You Bet!! According to the American Diabetes Association, monitoring of glycemic (blood sugar) status is the cornerstone of diabetes care. Many doctors and most patients use a Fasting Blood Sugar to determine not only if diabetes is present but how they were doing with their treatment. For the last eight years I have used a better test, the Hemoglobin A1C the average glucose, encompassing both hyperglycemia and hypoglycemia of all blood glucose levels over three months – invaluable information, to be sure. But it doesn’t show after meal spikes, which can affect 40% of patients who otherwise appear to have their diabetes under control.
GlycoMark® is a blood test, FDA approved in 2003, and now available. It is a new generation test that specifically targets glucose response above the renal threshold (about 175) over one to two weeks to give a window on postprandial (after-meal) glucose peaks. That is critical information! This knowledge can improve patient care by targeting the spikes with specific treatments that also have become available. This will prevent dangerous cardiovascular complications in patients who had previously these undetected postprandial serum glucose spikes. It allows patients to seek medical intervention in a more timely manner and when to start or change therapy, empowering them to achieve and maintain control of their disease. . The currently available markers, A1C and fructosamine (like A1C but a two week window) only reflect average glucose, potentially missing the most important hyperglycemic (high blood sugar) excursion that is balanced out by normal or slightly low sugars. The GlycoMark is an alternative marker that acurately reflects postprandial elevations. It is these sudden spikes of glucose that hit hard the sensitive endothelium (lining) of our blood vessels damaging them to form plaque. It is the plaque that not only narrows the vessel but encourages clot formation.

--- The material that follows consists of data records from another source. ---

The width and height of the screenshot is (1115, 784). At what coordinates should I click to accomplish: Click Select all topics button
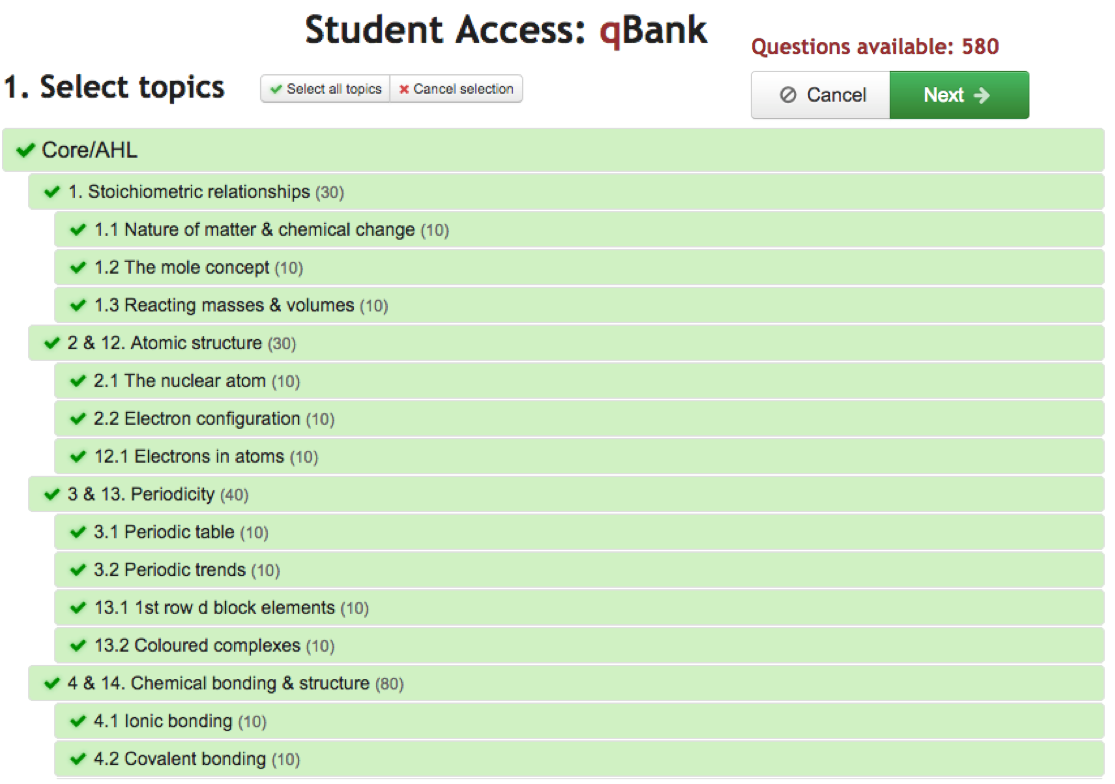(x=326, y=89)
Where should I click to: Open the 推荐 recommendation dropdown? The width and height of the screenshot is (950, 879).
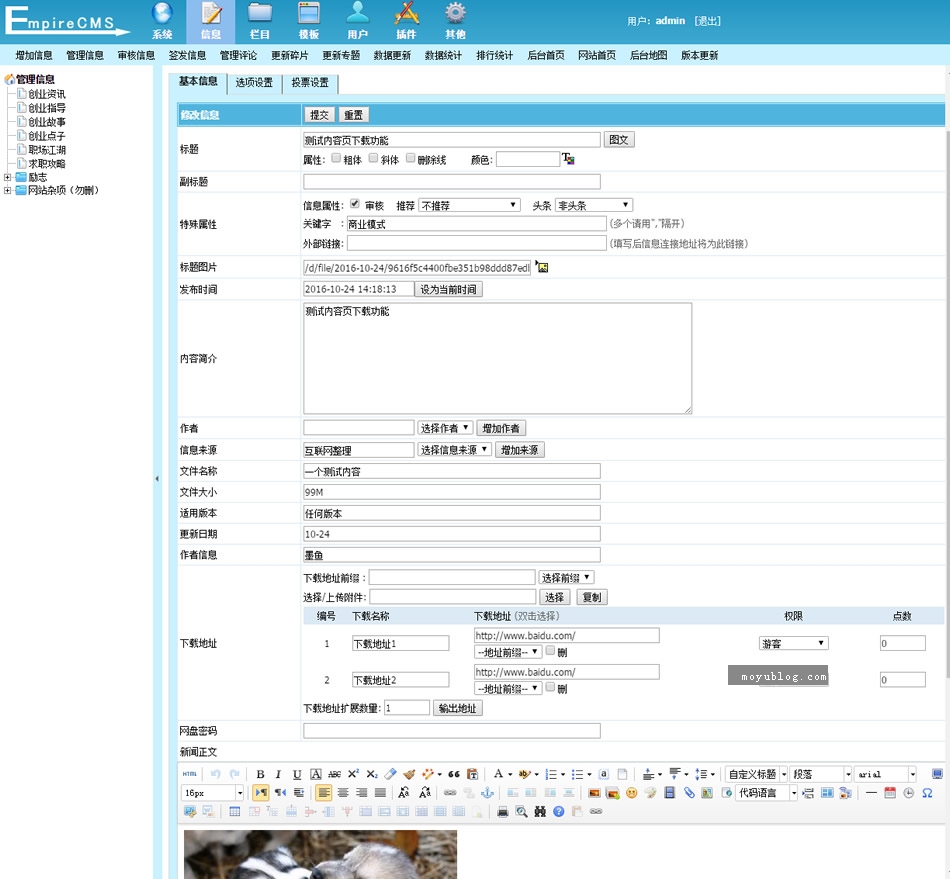(469, 205)
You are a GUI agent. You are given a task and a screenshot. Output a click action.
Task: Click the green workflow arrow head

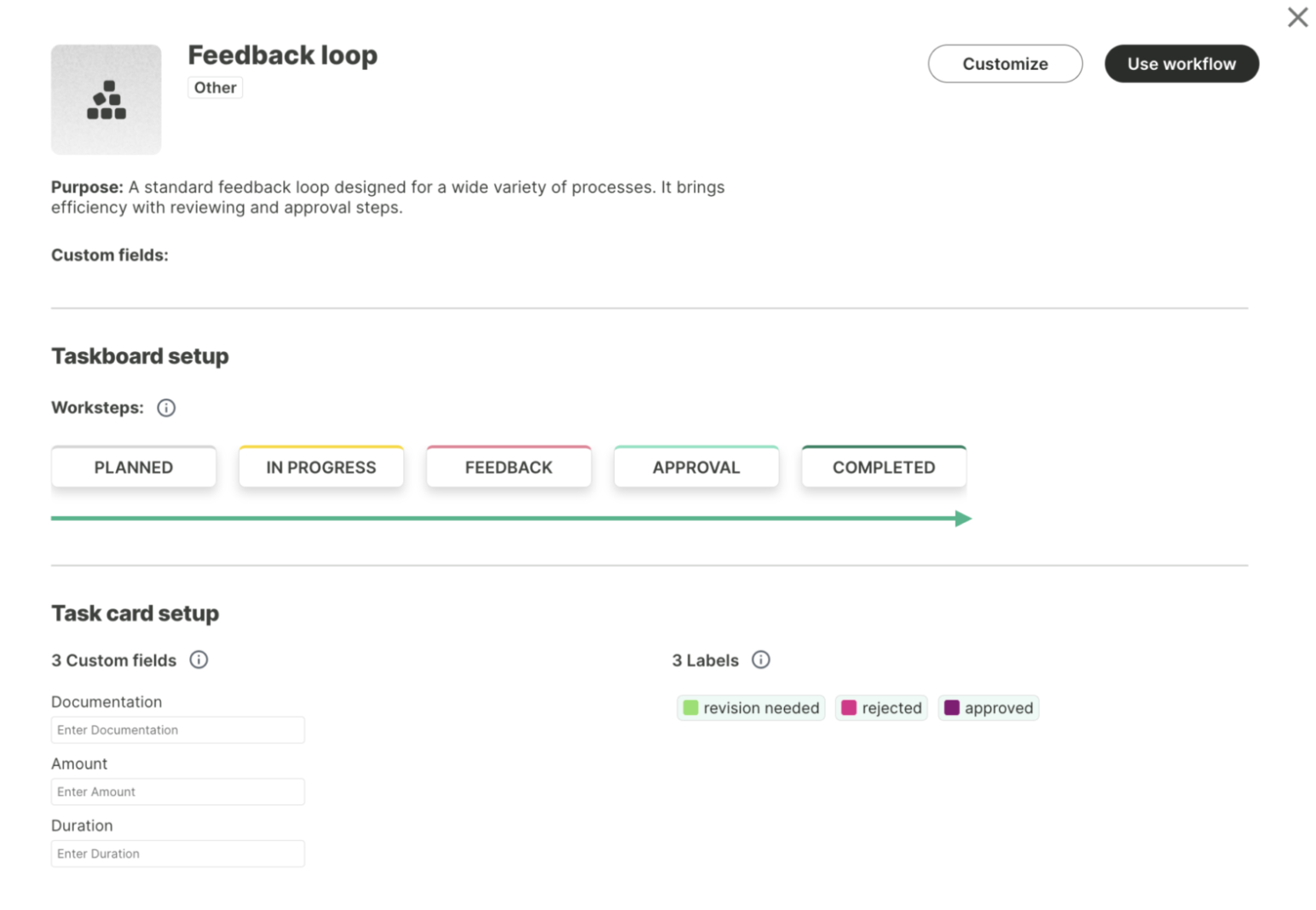(x=963, y=518)
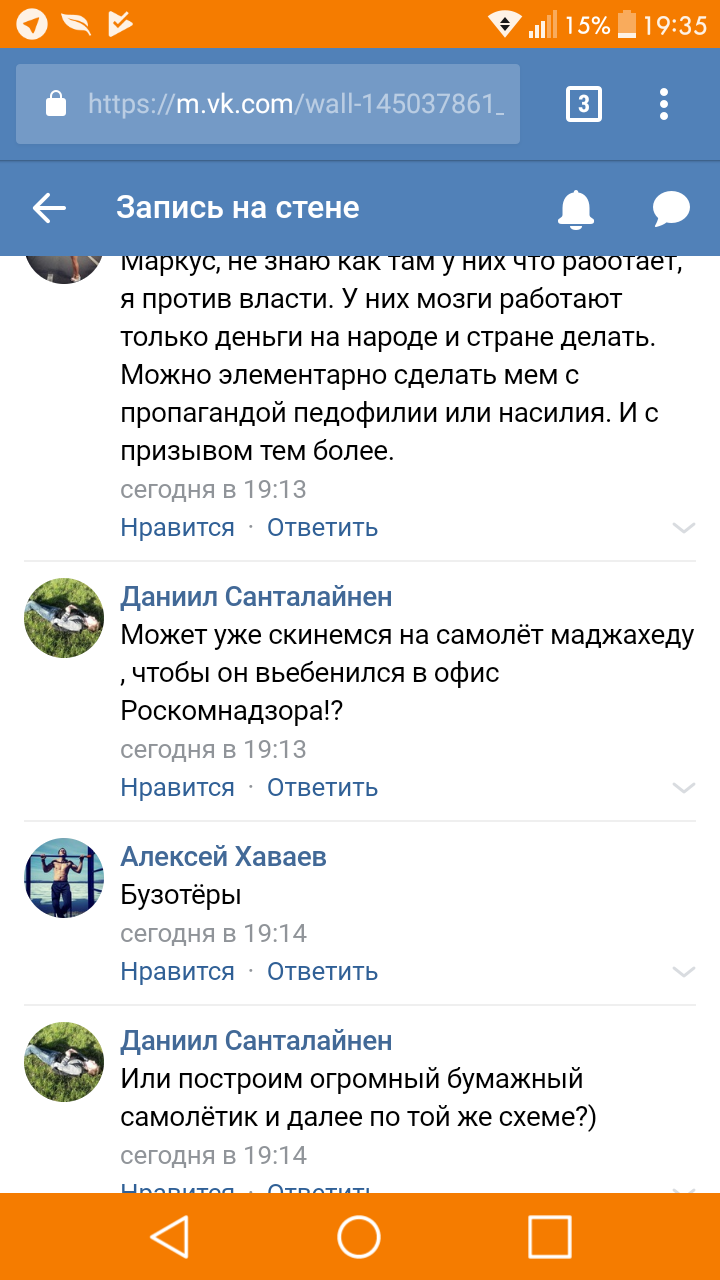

The test uses a natural “in serum” molecule, 1,5-anhydroglucitol (Glycomark) which like glucose, we ingest, is obviously in our blood. During normal blood sugars, the Glycomark is maintained at constant steady state level due to a large body pool and unlike glucose is not metabolized. Normally, in the kidneys, the Glycomark is filtered and completely reabsorbed and therefore neither raised or lowered in our blood under normal conditions. However, with elevated serum glucose concentrations (about 175 – the average renal threshold for glucose), glucose is not completely reabsorbed by the kidney, and serum Glycomark unlike glucose falls due to competiton of renal tubular reabsorption by glucose. Therefore the change in Glycomark depends on both the duration and amount of glucosuria (sugar in the urine). The Glycomark has been shown to reflect daily glycemic excursions in patients with A1Cs at or near goal. Even though the A1C has been validated as marker of risk of both micro- and macrovascular complications, the Glycomark is even better.